* DATA EXTRACT:
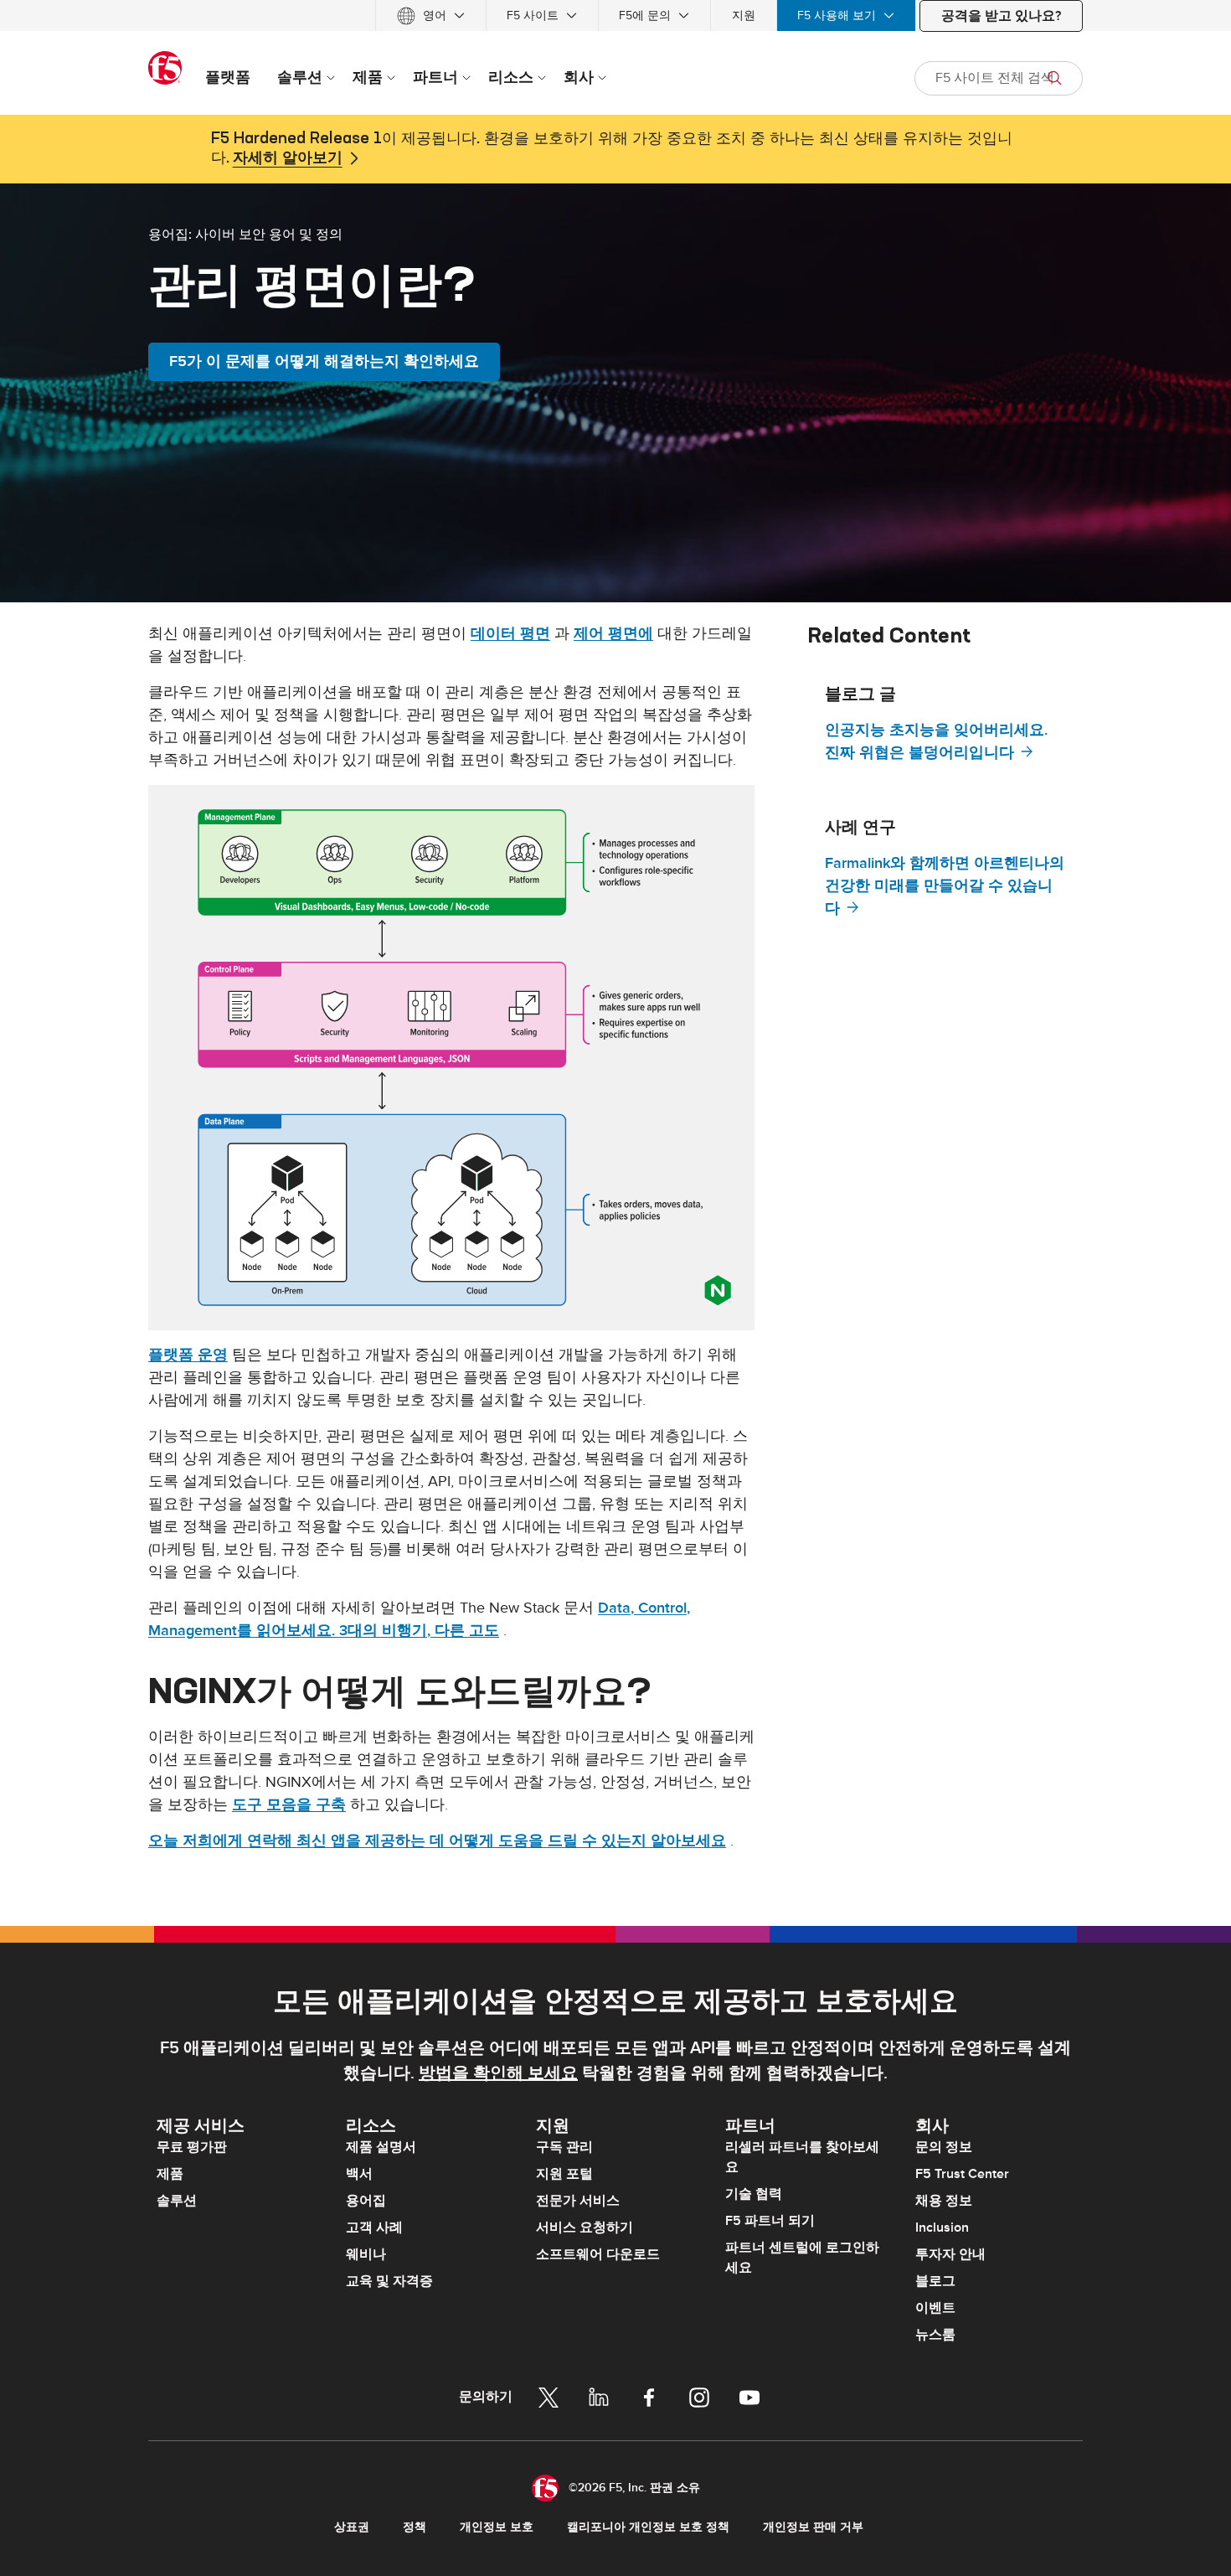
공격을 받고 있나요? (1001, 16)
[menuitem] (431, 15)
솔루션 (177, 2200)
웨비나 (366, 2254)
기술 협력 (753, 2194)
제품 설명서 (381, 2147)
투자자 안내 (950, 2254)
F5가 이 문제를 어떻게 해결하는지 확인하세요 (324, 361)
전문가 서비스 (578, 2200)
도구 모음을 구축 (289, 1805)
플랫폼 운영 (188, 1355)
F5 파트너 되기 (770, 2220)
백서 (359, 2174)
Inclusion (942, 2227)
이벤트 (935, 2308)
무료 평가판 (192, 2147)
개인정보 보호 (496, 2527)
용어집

* WHAT YOU SHOULD DO:
Produce the data again character for character, with the images left out.

* WRITTEN RESPONSE:
공격을 받고 있나요? (1001, 16)
[menuitem] (431, 15)
솔루션 (177, 2200)
웨비나 (366, 2254)
기술 협력 (753, 2194)
제품 설명서 (381, 2147)
투자자 안내 (950, 2254)
F5가 이 문제를 어떻게 해결하는지 확인하세요 (324, 361)
전문가 서비스 (578, 2200)
도구 모음을 구축 (289, 1805)
플랫폼 운영 (188, 1355)
F5 파트너 되기 (770, 2220)
백서 (359, 2174)
Inclusion (942, 2227)
이벤트 (935, 2308)
무료 평가판 (192, 2147)
개인정보 보호 (496, 2527)
용어집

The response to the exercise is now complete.